__学習用テキスト__:
☆ ☆ ☆ ☆ ☆ ☆ ☆
IBGE(ブラジル地理統計院)のデータを国立経済社会開発銀行(BNDES)が処理した統計によると、ブラジルにおいても、農業、工業部門からサービス部門への人口の移動は、最近、特に顕著になって来ている。

就業人口の配分 1900年及び2000年における割合(%)
経済部門 1999年 2000年
生産額 就業人口 生産額 就業人口
農業・牧畜 6.4 25.7 7.0 23.0
鉱業 0.6 0.5 0.5 0.3
製造工業 38.6 15.7 37.3 12.4
公益事業 2.5 0.6 3.2 0.3
建設業 7.6 6.8 7.9 6.3
商業 7.8 13.1 7.4 15.1
運輸 3.8 3.4 3.5 3.8
通信・報道 0.8 0.4 2.3 0.3
銀行 9.1 1.9 4.1 1.1
不動産賃貸 3.2 0.4 6.6 0.5
公共行政 11.3 9.9 11.4 8.8
その他のサービス 8.4 21.6 8.9 28.0
出所:ブラジル地理統計院/国立経済社会開発銀行

BNDESの雇用部門の執行取締役シェイラ・ナジベルグは次のように言う。

工業部門からサービス部門への就業人口の移動は、既に、1990年代から顕在化している。この期間、工業生産は、3%後退したが、就業人口は、さらに低下し、21%も減っている。商業部門は、生産で、5%減退したが、雇用は15%増加している。サービス部門は、生産で6%増加し、就業人口では、30%も伸びている。これは、国内市場開放の進展とともに、工業部門が競争力の強化につとめた結果、リストラ、業務の社外化に努め、これに、公共サービスの民営化が加わったからだと考えられる。
☆ ☆ ☆ ☆ ☆ ☆ ☆
__提供された行__:

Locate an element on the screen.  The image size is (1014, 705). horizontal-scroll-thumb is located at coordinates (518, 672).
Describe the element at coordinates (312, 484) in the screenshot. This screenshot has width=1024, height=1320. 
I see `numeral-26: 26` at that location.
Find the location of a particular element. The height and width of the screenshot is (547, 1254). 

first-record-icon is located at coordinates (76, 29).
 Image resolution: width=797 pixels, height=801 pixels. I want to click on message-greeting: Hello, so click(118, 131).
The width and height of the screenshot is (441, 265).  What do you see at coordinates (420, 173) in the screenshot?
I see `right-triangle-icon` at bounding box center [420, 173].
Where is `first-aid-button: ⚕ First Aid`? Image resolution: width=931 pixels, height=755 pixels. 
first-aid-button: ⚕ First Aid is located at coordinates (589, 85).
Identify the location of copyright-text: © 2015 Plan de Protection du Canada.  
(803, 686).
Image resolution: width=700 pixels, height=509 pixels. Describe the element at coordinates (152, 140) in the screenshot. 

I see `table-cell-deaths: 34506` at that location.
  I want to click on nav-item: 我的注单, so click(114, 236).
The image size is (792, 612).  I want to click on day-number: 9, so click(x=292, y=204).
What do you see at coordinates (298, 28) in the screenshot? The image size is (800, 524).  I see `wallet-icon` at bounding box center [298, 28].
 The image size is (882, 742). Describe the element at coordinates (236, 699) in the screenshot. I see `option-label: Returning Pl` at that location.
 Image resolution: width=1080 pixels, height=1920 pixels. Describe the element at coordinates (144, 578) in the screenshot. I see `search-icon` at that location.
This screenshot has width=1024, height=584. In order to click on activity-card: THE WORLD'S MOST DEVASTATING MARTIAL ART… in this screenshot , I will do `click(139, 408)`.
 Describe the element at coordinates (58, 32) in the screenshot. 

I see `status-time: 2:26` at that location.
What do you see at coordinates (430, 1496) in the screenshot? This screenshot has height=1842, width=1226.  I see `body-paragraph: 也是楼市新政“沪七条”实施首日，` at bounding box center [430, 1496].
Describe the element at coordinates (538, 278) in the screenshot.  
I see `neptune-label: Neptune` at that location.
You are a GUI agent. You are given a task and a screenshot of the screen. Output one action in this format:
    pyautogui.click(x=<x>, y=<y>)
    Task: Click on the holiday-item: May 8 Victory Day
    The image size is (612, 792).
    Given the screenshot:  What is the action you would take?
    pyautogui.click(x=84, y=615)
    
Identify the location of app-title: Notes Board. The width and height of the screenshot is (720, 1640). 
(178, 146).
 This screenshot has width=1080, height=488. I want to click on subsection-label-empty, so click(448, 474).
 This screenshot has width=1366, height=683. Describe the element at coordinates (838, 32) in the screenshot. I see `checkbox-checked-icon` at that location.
☆ ☆ ☆ ☆ ☆ ☆ ☆
__作業項目 A__:
ブラジルの就業人口の文章によると、1990年代にサービス部門の就業人口はどれだけ伸びましたか。
__作業項目 B__:
ブラジルの就業人口の文章のうち、「BNDESの雇用部門の執行取締役シェイラ・ナジベルグは次のように言う。」から「加わったからだと考えられる。」までの部分を一字一句違えずに書き写してください。
__作業項目 C__:
ブラジルの就業人口の文章の最後の文の後に続く内容を書いてください。
提供された行は、ブラジルの就業人口の文章とは関係がありません。

__解答欄 A__:
30%伸びました。

__解答欄 B__:
BNDESの雇用部門の執行取締役シェイラ・ナジベルグは次のように言う。

工業部門からサービス部門への就業人口の移動は、既に、1990年代から顕在化している。この期間、工業生産は、3%後退したが、就業人口は、さらに低下し、21%も減っている。商業部門は、生産で、5%減退したが、雇用は15%増加している。サービス部門は、生産で6%増加し、就業人口では、30%も伸びている。これは、国内市場開放の進展とともに、工業部門が競争力の強化につとめた結果、リストラ、業務の社外化に努め、これに、公共サービスの民営化が加わったからだと考えられる。

__解答欄 C__:
しかし、ブラジルでは、の雇用を増進するには、単純にサービス業を強化拡大するだけでは足りない。まず、数百万の失業者がいるブラジルでは、サービス部門だけでこれを吸収することはできない。第2に、国際収支バランスの改善を念頭におかなくてはならない。

この点で、政府が、とるべき政策は、農業部門、観光部門、教育、保健部門の強化である。農業部門は、観光出門外貨バランスの改善に役立つし、間接雇用の効果が大きい。観光部門も直接、外貨獲得に役に立つし、ブラジルは潜在資源が豊かである。教育、保健部門は、まだ、立ち遅れがはなはだしい。シェイラ・ナジベルグは以上のように述べている。

スーパーの労働者、自動車産業を追い越す

経済雑誌エザーメによると、銀行を除いた民間企業部門で、自動車産業を追い越して、スーパー・マーケットが首位を占めた。

銀行を除いた民間企業部門の労働者数
順位 1996年 従業員数 順位 2002年 従業員数
1 フォルクスワーゲン 29,616 1 ポン・デ・アスーカル 57,833
2 フィアット 21,359 2 カレフール 44,723
3 GM 20,800 3 マクドナルド 36,000
4 ポン・デ・アスカール 20,737 4 サジア 30,400
5 サジア 20,007 5 アテント 26,561

出所:エザーメ誌 「大企業と優良企業」

上記で、ポン・デ・アスーカルとカレフールはスーパー・マーケット、サジアは食品工業で、アテントは、テレ・マーケッティングの専門サービス会社である。

これを見て分かるように、1990年代に、上位3位までを占めていた自動車工業が、残らず姿を消し、かわってスーパー・マーケットの雇用数が、上位を占めている。ポン・デ・アスーカル社は、全国に507店舗を有して、ますます拡張を続けているのに、フォルクスワーゲンは、今年に入ってからも、700のポストを閉め、現在では、25,200人の従業員を有するのみで、上位5位にも入っていない。

フォルクスワーゲンの人事部長ジョン・ラシェードは、これについて、1997年には、自動車部門は、200万台を製造したが、今年は、150万台である。景気が回復すれば雇用も増えるだろう。しかし、技術的進歩ということも考慮しなくてはならないと述べて、慎重な態度をとっている。

これに対して、小売部門は、人依存産業であるから、事業の拡大は、直接、雇用の増進につながる。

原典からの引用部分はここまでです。